Presynaptic inhibition is a major mechanism for regulating synaptic transmission in the CNS and adenosine inhibits Ca²⁺ currents (I_Ca) to reduce transmitter release at several synapses. Rod photoreceptors possess L-type Ca²⁺ channels that regulate the release of L-glutamate. In the retina, adenosine is released in the dark when L-glutamate release is maximal. We tested whether adenosine inhibits I_Ca and intracellular Ca²⁺ increases in rod photoreceptors in retinal slice and isolated cell preparations. Adenosine inhibited both I_Ca and the [Ca²⁺]i increase evoked by depolarization in a dose-dependent manner with ∼25% inhibition at 50 μM. An A₂-selective agonist, (N⁶- [2-(3,5-dimethoxyphenyl)-2-(2-methylphenyl)-ethyl]adenosine) (DPMA), but not the A₁- or A₃-selective agonists, (R)-N⁶-(1-methyl-2-phenylethyl)adenosine and N⁶-2-(4-aminophenyl)ethyladenosine, also inhibited I_Ca and depolarization-induced [Ca²⁺]i increases.
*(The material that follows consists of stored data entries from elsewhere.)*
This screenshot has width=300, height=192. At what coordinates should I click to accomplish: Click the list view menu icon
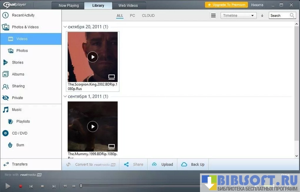213,16
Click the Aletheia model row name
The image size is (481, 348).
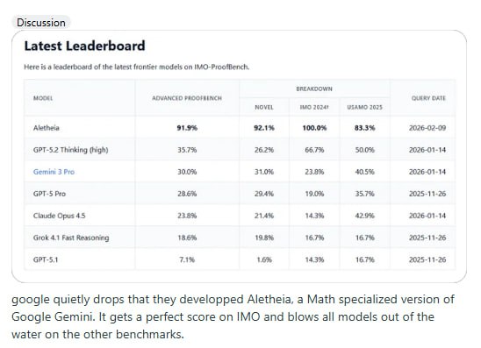tap(47, 128)
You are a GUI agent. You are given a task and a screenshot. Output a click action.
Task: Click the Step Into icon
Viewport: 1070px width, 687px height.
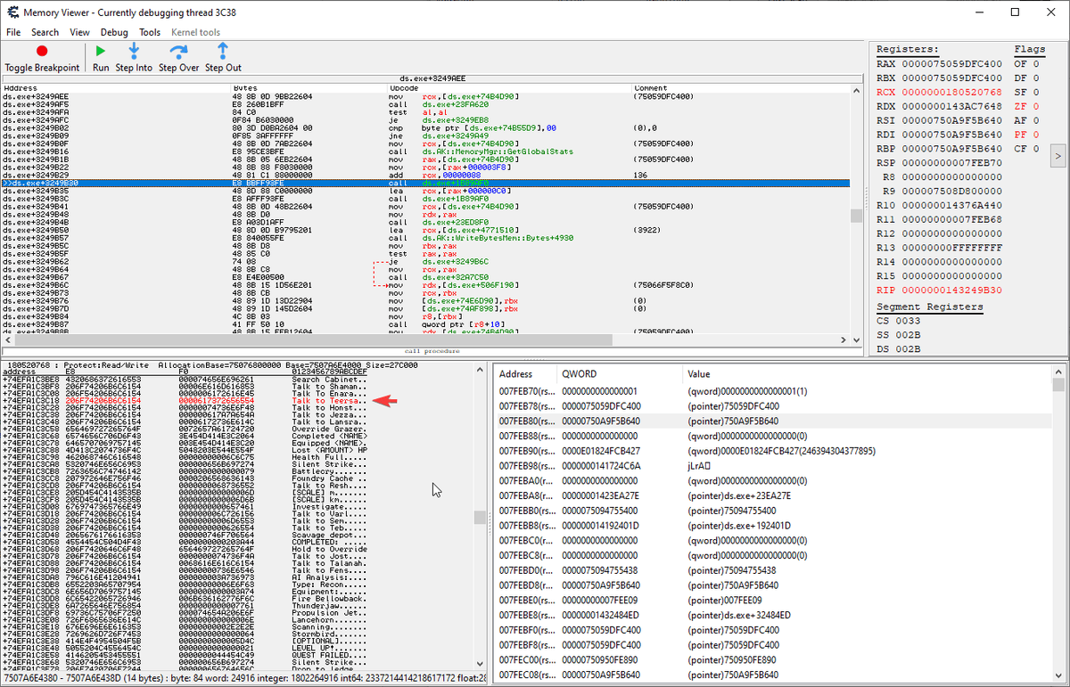tap(134, 52)
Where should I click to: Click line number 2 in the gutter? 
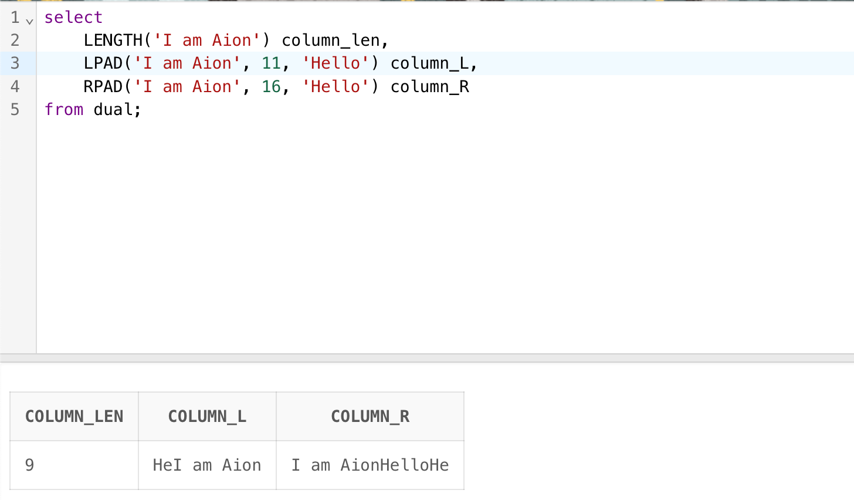click(15, 40)
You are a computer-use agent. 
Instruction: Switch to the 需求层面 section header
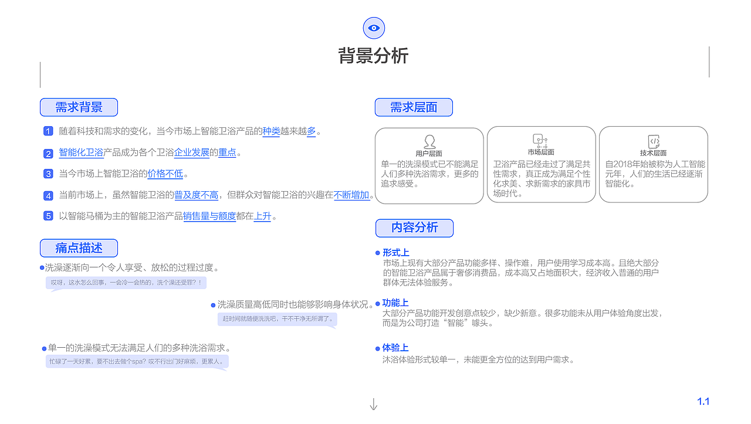(414, 107)
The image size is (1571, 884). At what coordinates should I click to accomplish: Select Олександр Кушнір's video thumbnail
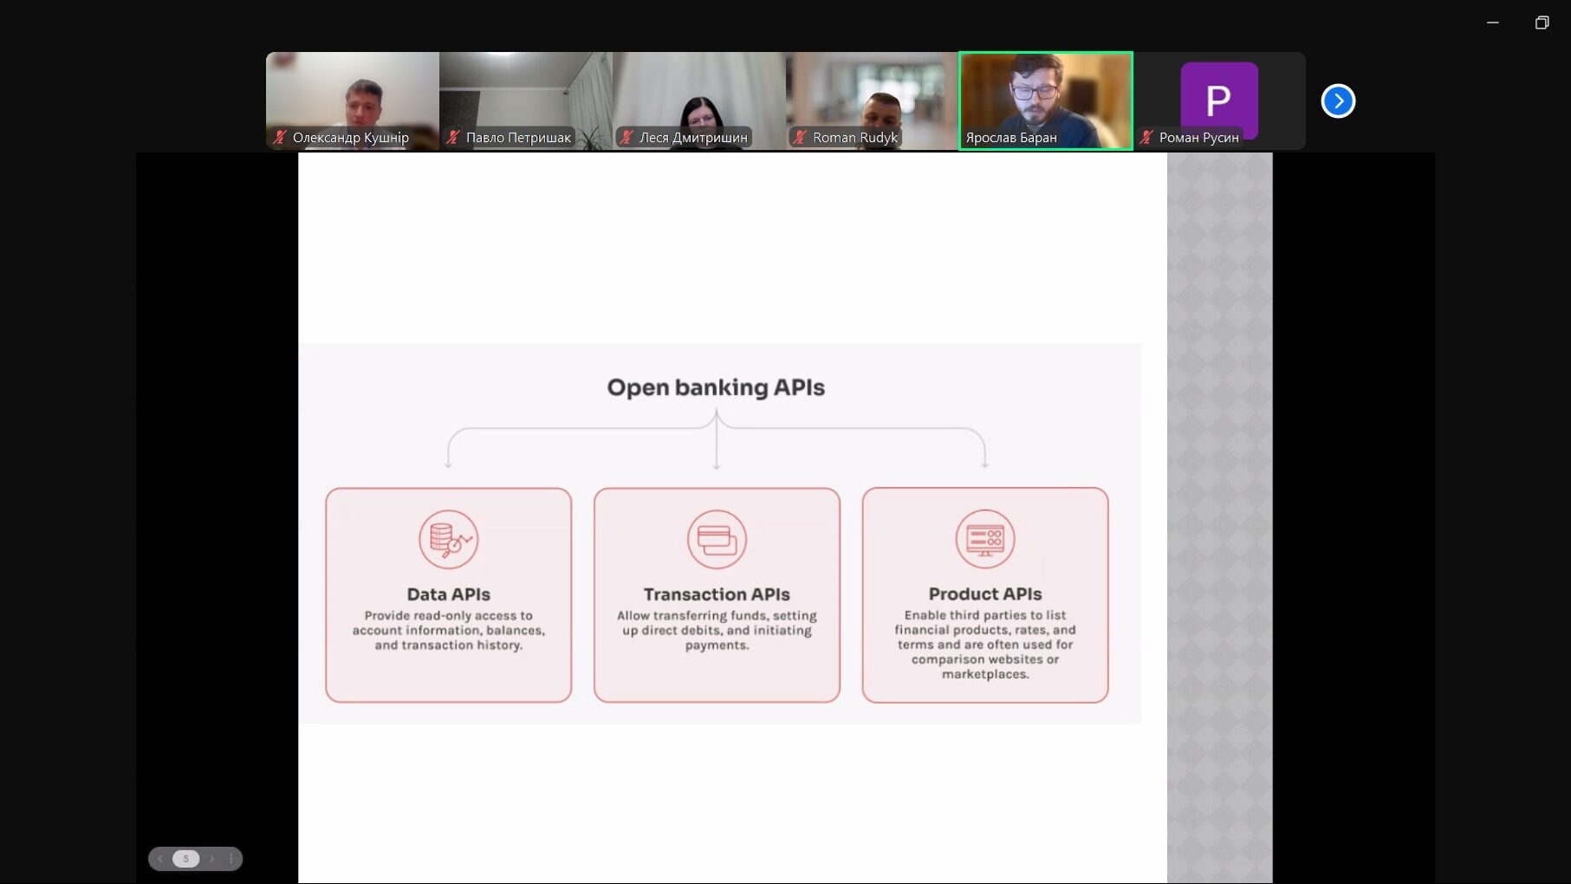tap(352, 95)
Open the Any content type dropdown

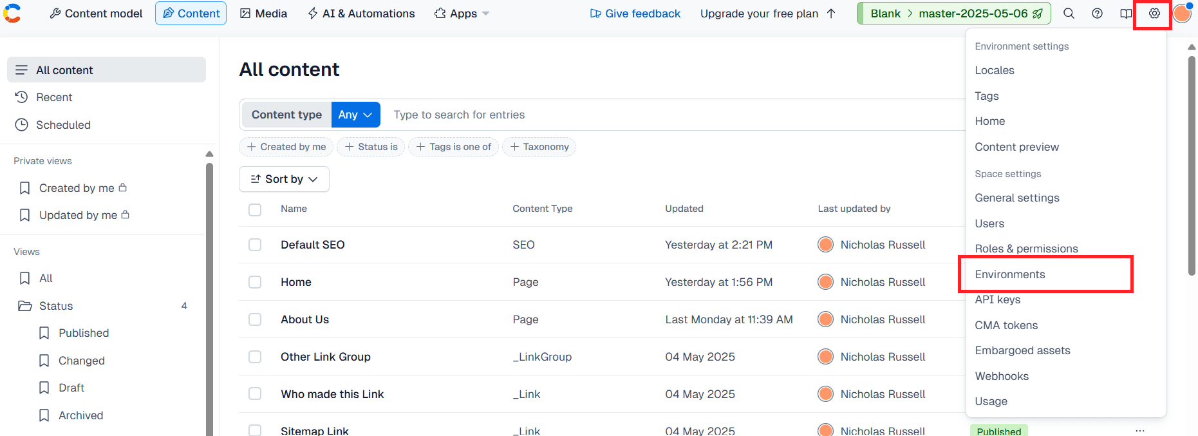coord(355,115)
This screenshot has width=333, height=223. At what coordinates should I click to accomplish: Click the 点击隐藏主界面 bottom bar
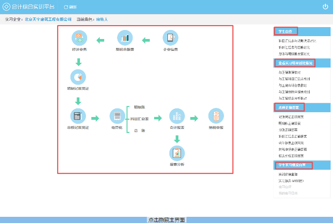166,220
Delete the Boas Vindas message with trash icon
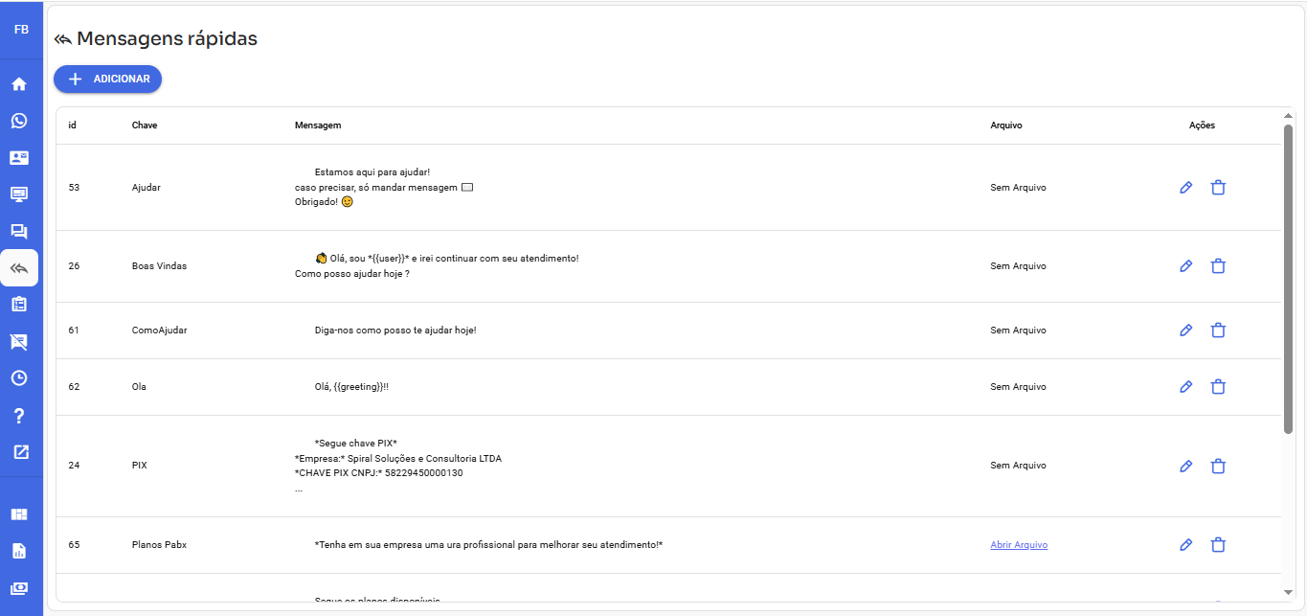The width and height of the screenshot is (1307, 616). pyautogui.click(x=1218, y=266)
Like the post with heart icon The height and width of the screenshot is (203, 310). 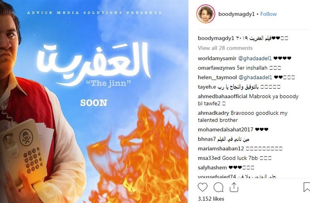203,187
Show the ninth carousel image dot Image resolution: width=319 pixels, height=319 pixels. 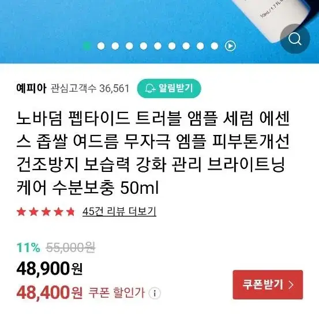point(200,46)
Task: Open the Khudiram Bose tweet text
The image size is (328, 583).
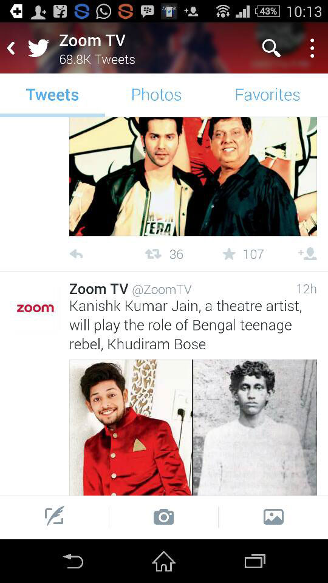Action: (185, 326)
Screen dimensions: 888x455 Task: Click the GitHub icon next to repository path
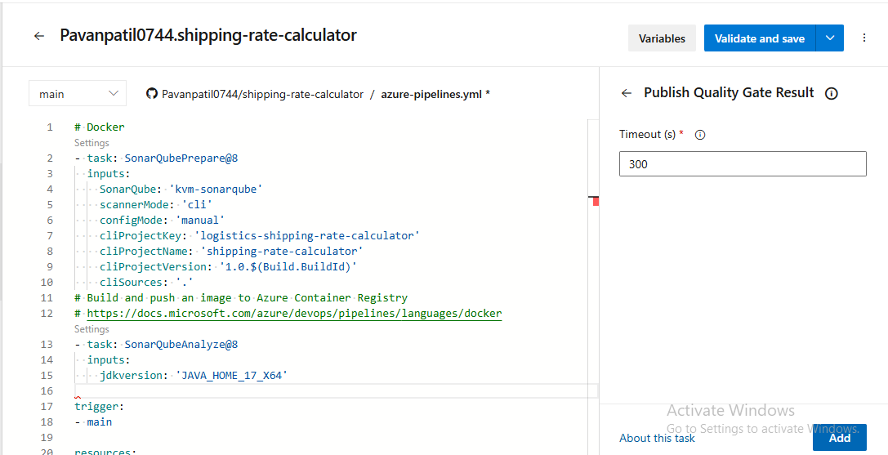click(x=151, y=94)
An inhibitor of protein kinase A (PKA), Rp-cAMPS, blocked the effects of DPMA on both I_Ca and the depolarization-evoked [Ca²⁺]i increase in rods. The results suggest that activation of A₂ receptors stimulates PKA to inhibit L-type Ca²⁺ channels in rods resulting in a decreased Ca²⁺ influx that should suppress glutamate release.